YOUR TASK:
Only the pictures are to be dropped, and the rest of the data should be copied exactly.

Screenshot grounding data:
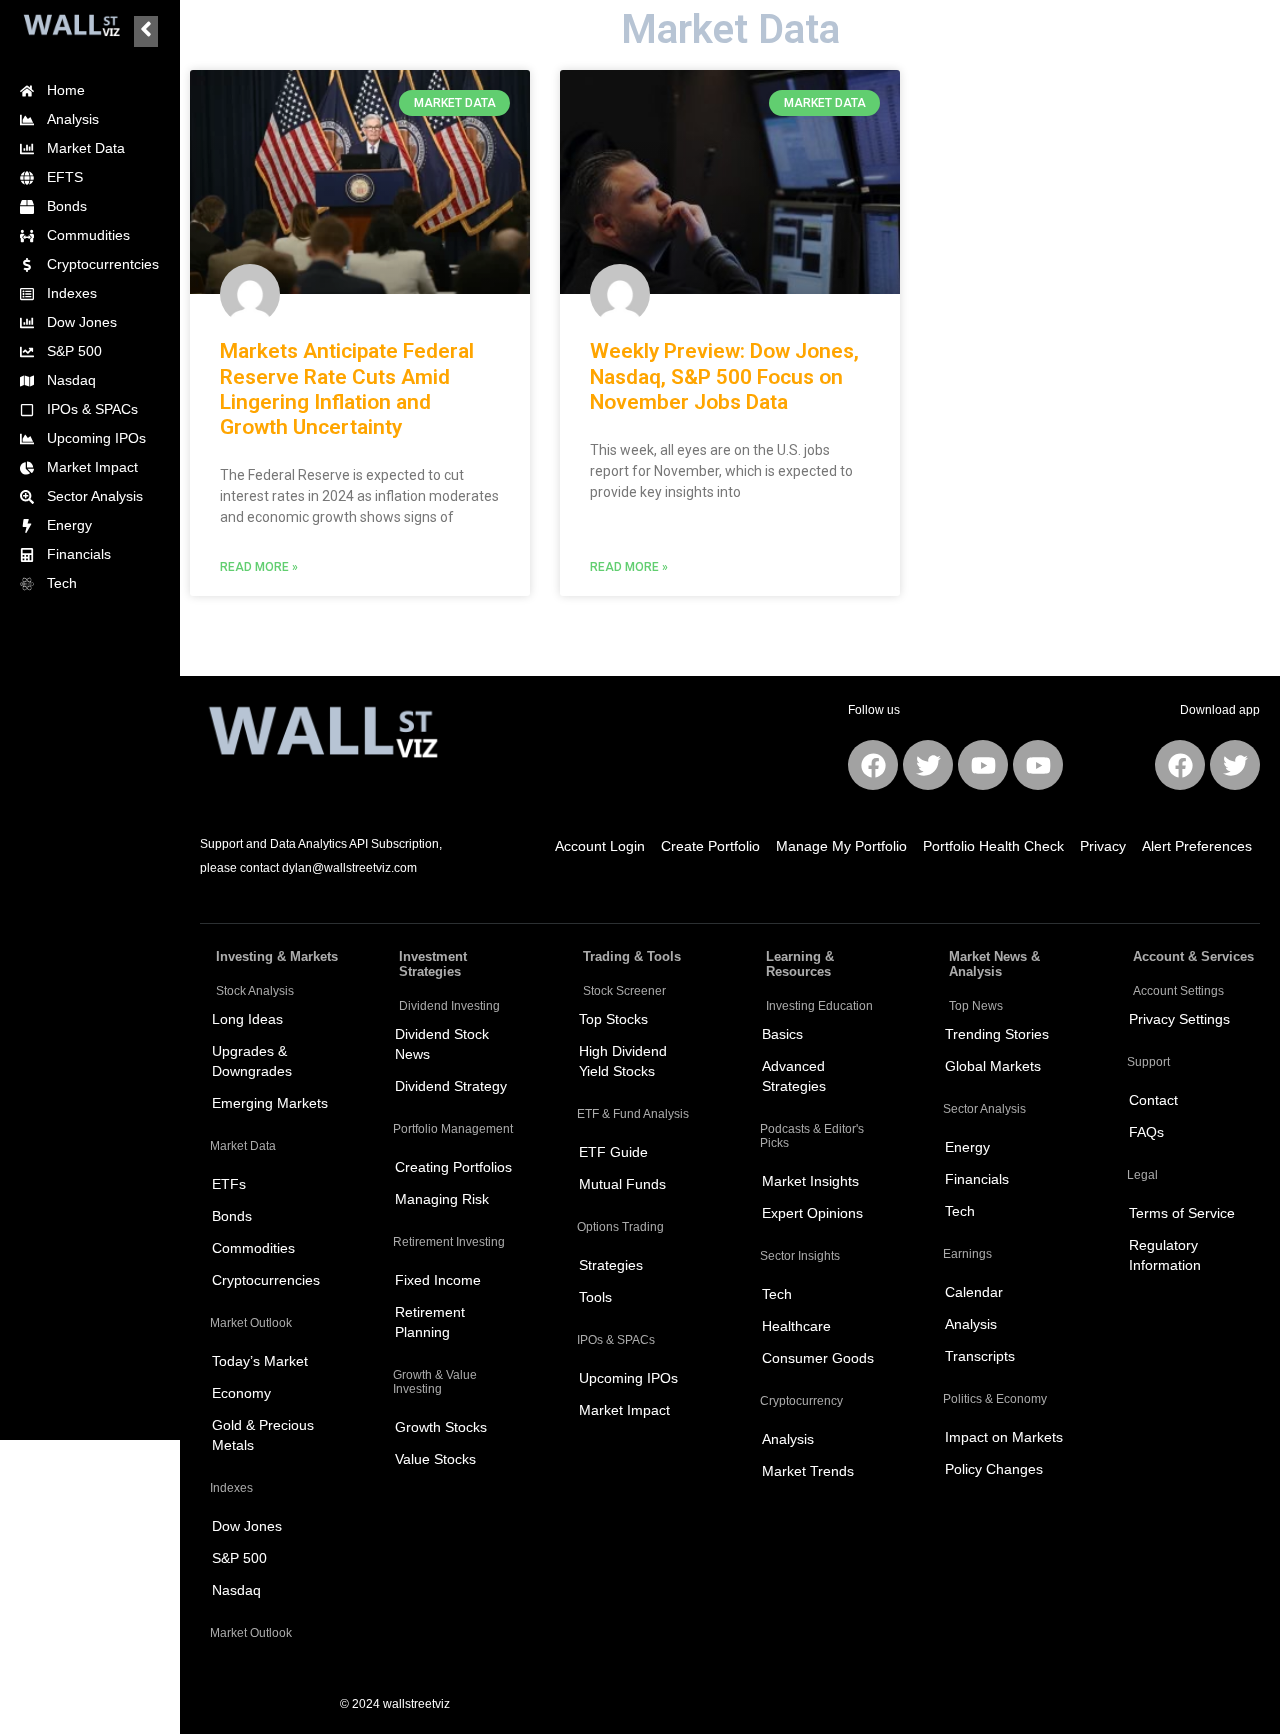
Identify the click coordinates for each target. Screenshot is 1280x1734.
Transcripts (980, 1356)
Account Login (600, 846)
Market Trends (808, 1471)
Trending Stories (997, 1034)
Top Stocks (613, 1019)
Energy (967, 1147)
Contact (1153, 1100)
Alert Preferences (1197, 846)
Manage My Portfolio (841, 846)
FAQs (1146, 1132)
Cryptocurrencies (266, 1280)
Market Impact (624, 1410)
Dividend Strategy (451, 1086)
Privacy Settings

TASK SOLUTION:
Identify the click coordinates for each target. Screenshot is 1280x1734.
Transcripts (980, 1356)
Account Login (600, 846)
Market Trends (808, 1471)
Trending Stories (997, 1034)
Top Stocks (613, 1019)
Energy (967, 1147)
Contact (1153, 1100)
Alert Preferences (1197, 846)
Manage My Portfolio (841, 846)
FAQs (1146, 1132)
Cryptocurrencies (266, 1280)
Market Impact (624, 1410)
Dividend Strategy (451, 1086)
Privacy Settings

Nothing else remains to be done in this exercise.